### Problem statement
For the data below, report how many lines include the word "computer", and write nothing else.

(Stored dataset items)
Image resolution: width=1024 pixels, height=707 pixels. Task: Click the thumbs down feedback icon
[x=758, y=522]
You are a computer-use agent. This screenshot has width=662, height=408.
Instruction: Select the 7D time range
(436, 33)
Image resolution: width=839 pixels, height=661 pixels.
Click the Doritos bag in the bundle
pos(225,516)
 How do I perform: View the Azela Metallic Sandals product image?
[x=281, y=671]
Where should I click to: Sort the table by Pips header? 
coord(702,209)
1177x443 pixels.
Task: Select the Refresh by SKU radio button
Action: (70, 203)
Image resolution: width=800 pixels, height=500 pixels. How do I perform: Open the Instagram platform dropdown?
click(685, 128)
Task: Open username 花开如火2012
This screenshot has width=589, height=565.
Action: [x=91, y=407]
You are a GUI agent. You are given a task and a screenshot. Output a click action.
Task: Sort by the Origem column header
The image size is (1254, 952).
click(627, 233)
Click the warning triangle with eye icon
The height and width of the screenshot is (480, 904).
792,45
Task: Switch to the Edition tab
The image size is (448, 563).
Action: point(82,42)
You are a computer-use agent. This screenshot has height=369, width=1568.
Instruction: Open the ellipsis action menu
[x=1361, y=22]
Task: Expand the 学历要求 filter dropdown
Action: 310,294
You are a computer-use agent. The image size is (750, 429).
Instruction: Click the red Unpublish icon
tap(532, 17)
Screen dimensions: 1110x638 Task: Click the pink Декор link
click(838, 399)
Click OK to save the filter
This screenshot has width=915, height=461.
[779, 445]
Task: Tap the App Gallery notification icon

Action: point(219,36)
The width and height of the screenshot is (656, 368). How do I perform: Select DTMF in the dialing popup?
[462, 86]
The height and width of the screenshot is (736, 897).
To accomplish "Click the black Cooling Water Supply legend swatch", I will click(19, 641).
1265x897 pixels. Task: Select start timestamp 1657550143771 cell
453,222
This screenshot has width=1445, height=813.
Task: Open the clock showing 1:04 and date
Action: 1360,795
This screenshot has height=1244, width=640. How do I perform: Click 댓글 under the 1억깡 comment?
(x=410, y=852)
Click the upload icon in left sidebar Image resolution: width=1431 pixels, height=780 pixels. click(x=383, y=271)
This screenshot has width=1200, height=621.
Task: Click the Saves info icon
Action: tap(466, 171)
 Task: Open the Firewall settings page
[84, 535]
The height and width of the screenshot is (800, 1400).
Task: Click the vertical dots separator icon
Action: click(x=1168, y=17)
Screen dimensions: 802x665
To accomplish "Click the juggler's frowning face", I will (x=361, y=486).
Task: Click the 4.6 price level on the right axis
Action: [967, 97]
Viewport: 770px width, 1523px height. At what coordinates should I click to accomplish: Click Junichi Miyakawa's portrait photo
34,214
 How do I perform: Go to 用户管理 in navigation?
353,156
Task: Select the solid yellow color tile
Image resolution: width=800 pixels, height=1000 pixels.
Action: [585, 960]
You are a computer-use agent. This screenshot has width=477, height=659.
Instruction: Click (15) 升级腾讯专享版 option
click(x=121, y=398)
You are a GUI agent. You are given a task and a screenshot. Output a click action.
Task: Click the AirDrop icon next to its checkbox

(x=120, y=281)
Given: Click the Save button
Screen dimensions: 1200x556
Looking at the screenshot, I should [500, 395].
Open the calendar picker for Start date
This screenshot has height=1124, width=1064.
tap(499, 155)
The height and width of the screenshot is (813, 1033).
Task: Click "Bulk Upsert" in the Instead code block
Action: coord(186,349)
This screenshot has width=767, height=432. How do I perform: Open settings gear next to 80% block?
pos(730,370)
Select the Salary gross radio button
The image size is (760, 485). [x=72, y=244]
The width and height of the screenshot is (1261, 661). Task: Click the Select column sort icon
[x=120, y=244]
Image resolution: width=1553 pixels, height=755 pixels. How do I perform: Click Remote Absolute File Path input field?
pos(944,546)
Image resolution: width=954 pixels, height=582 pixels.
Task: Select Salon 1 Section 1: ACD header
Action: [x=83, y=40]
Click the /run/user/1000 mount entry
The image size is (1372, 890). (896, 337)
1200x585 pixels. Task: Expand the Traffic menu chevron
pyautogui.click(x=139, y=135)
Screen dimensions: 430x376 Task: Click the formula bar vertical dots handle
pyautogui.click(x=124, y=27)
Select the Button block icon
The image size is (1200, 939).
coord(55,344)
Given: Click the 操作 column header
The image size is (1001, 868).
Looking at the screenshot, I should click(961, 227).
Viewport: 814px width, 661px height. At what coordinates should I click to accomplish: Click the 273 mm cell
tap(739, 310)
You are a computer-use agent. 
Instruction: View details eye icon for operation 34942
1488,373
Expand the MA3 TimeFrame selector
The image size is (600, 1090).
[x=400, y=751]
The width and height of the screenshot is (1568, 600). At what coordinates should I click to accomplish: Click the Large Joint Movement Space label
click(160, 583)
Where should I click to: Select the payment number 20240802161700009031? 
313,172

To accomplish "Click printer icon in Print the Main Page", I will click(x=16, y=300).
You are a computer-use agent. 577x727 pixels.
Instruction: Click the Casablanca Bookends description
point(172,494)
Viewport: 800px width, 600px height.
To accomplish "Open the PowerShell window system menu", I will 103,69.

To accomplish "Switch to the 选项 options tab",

### Task answer
6